Mike 'Bro' was an average guy working at a day job (Just Over Broke) and trying to make money by trading at the same time.
He had Googled how to pick stocks, like he had done a dozen times before. Only this time, he stumbled upon a stock screener website I am about to show you.
Mike used the stock screener and then brought a list of five stocks to my desk and asked me to do technical analysis on each of them.
I was sort of pissed off because I had been trying to teach Mike technical analysis so that he wouldn't need me to do it for him.
My anger soon melted away and was replaced by shock when I pulled up the charts and saw how good they looked.
I gave him the best looking stock from a technical analysis only point of view.
Over the next 7 months, Mike rode that stock up for a 500% profit. This stock was NOT a penny stock either.
I was like damn! I should have bought that!
Mike kept bringing me these fantastic looking stocks but he would not be truthful with me about how he actually found them.
Finally, I laid down the law. "Dude. I'm sitting here doing technical analysis on these stocks for you and you won't even be honest with me. I'm not helping you anymore until you come clean with how you are finding these."
Mike finally came clean with the free stock screener he uses to find these explosive, "righteous rocket" stocks.
Now I'm going to give you the website that has this killer FREE stock screener on it and teach you how to use it.
Most stock screening tools you find will have their own unique financial industry language.

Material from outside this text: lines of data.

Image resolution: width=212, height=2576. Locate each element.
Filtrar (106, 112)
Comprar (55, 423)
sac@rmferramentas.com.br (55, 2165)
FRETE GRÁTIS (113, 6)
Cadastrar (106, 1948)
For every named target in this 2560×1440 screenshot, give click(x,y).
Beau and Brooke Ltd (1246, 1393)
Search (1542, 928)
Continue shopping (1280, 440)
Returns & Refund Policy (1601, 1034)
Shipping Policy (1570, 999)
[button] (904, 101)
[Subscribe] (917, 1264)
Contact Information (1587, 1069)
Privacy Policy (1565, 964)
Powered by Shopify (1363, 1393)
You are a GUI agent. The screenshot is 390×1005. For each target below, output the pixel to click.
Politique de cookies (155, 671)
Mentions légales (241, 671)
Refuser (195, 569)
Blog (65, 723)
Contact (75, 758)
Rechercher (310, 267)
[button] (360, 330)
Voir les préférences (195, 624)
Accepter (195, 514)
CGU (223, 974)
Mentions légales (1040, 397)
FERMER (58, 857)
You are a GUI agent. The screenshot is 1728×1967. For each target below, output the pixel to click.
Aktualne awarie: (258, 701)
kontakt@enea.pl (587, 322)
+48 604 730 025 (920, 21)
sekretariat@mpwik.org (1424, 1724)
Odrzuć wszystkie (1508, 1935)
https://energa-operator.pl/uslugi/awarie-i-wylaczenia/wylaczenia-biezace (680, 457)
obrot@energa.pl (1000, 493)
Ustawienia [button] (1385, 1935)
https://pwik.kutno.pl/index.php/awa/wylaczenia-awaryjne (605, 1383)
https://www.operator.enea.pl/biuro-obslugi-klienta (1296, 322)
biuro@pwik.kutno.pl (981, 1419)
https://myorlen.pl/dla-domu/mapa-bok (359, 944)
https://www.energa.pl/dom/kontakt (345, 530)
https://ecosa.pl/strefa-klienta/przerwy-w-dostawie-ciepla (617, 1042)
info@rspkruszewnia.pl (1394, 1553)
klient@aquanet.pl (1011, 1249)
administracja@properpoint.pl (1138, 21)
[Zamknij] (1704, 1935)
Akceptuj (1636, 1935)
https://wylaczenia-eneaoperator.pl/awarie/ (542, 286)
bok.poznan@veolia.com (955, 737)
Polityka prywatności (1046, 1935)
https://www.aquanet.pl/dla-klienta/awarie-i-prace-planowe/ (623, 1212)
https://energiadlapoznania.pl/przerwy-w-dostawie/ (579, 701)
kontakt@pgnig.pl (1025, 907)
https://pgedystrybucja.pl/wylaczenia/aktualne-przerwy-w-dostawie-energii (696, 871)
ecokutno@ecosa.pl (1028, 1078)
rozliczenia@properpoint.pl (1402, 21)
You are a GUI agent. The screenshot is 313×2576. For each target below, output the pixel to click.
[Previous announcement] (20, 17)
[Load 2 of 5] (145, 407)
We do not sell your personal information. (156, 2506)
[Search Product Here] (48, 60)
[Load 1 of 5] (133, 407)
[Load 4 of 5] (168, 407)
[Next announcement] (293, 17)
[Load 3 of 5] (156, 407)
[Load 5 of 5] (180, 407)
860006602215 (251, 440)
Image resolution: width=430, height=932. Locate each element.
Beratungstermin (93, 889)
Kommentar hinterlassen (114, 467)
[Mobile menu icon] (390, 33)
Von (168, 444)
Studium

Notice the wording "Righteous Rockets". Righteous Rockets are businesses that seem undervalued, are profitable, and have relatively low debt, thus making them "righteous." Furthermore, they’re quickly growing and have begun to see considerable stock price appreciation - making them "rockets." The ticker symbol and name of the corporation is on the left. The criteria used for this particular stock screener are Market Capitalization, Return on Equity, Price Sales/Ratio, Debt to Equity Ratio, and Revenue Growth This Year Compared to Last Year.
Market capitalization is the total value of the firm. It’s calculated by multiplying the number of outstanding shares times the current stock price of those shares. Market capitalization is sometimes called market value.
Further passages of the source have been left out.